Ophelia: Making Suicide Beautiful

Ophelia, Sir John Everett Millais, 1852

Above is the famous painting by John Millais of drowned Ophelia from Shakespeare’s Hamlet. Her face his soft and almost restful with her “weedy trophies” floating alongside her. But hold on a second and think of what has happened in this painting. She has just drowned, whether by accident or her own doing, we don’t know. But the fact remains that this is a corpse, however, to me, she still looks distinctly alive and human. Drowning is not pretty. But this depiction is.

L’inconnue de la Seine, Death Mask

New York Public Radio’s Radiolab has a podcast that has a similar occurrence. It’s called Death Mask and you can listen to it here . The death mask of a young woman is passed around the aristocracy of France in the 19th century and across Europe, because of the beauty of the face. The story goes that this girl was abandoned by her lover and because of her misery she flung herself in the Seine River. She was taken to the morgue and displayed behind glass so that someone might recognize her and reclaim the body. The man who ran the morgue was so struck by her beauty, he made a plaster cast of it.

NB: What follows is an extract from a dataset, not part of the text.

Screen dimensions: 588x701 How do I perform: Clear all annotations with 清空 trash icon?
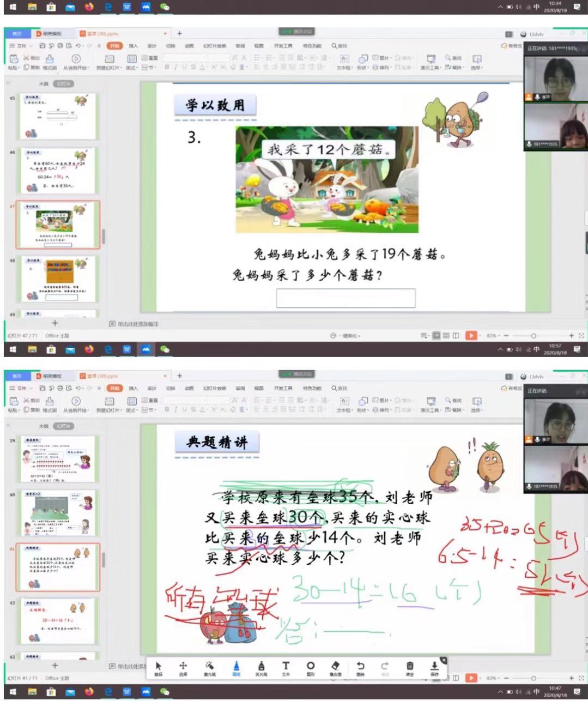410,668
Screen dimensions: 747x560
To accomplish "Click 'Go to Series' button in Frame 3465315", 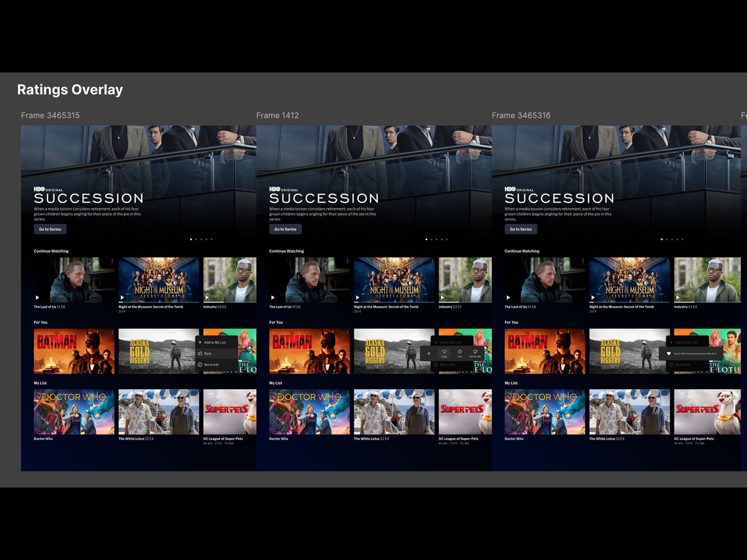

The similarity of both of these cases is that these women still look very graceful and beautiful¬† but they have drown. As explained by one of Radiolab’s interviews in the podcast, it is amazing that the women looks so peaceful because when a body has been drown, the skin will swell and the face no longer resembles the way it looked in life. So why make them beautiful? Even the Queen in Hamlet cannot help but give a beautiful description of Ophelia’s death as she drift to her watery grave: “Her clothes spread wide,/And mermaid-like awhile they bore her up” and “Pull’d the poor wretch from her melodious for/To muddy death.”

Are there any more examples of this kind of phenomenon that you can think of? And why exactly do we do this? Especially it seems to scorned or love sick women? Is it because we cannot bear the harsh reality of their death or that we want to remember some idealized version of the face of death? Does doing this kind of give them back their dignity in a way even though it doesn’t tell the true story?